--- BEGIN Task material ---
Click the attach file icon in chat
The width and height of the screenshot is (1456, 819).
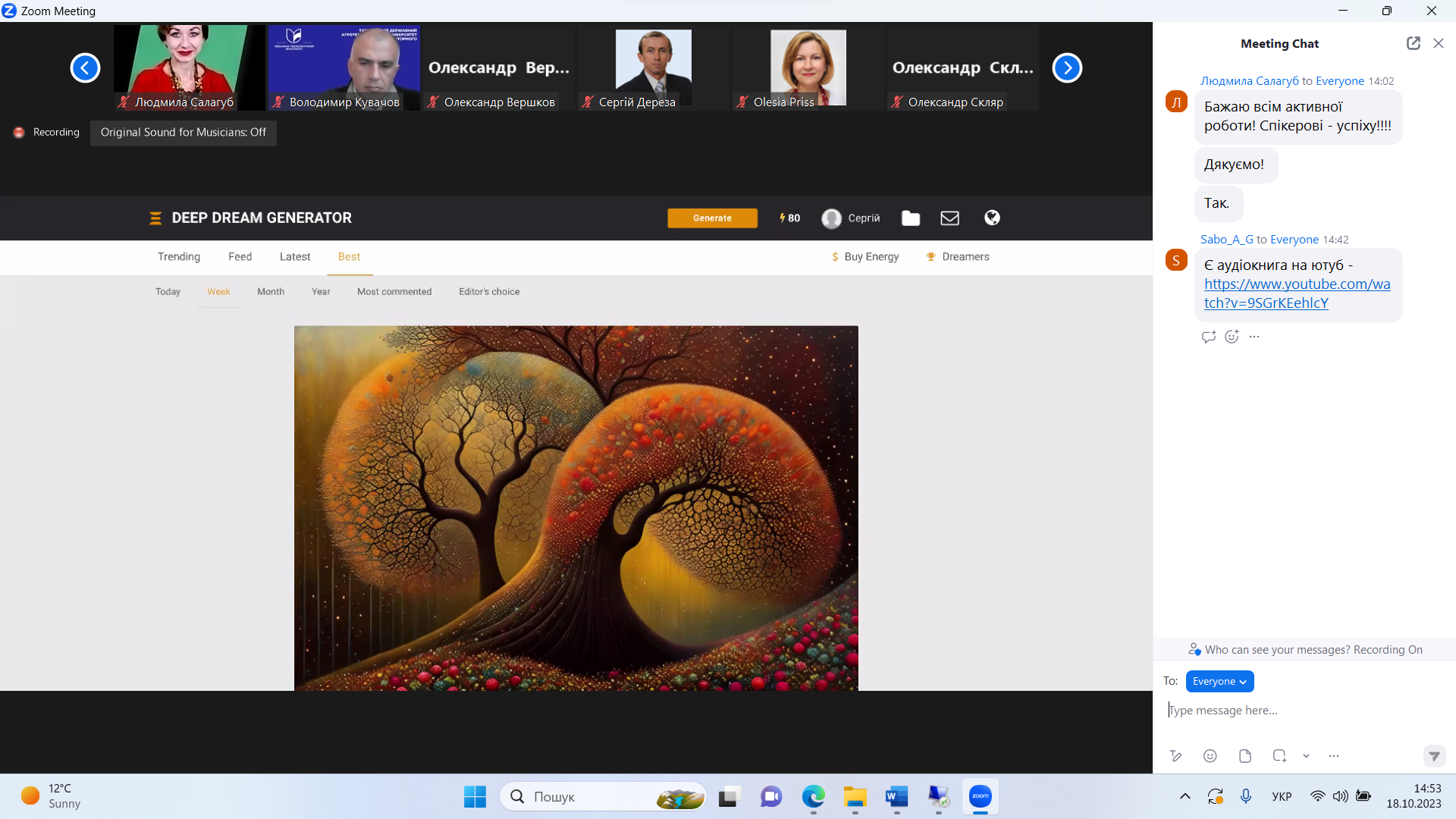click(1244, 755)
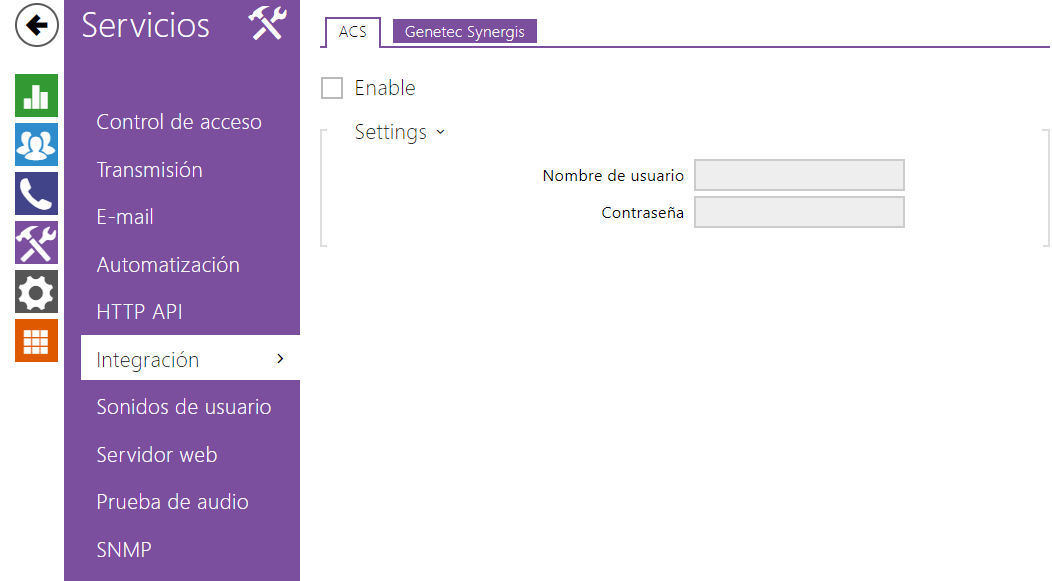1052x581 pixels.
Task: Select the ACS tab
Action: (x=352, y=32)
--- END Task material ---
=== Problem requirements ===
Copy every item above word for word, but leave out the pictures.

=== The completed task ===
Click the attach file icon in chat
The width and height of the screenshot is (1456, 819).
click(1244, 755)
1052x581 pixels.
Task: Select the ACS tab
Action: (x=352, y=32)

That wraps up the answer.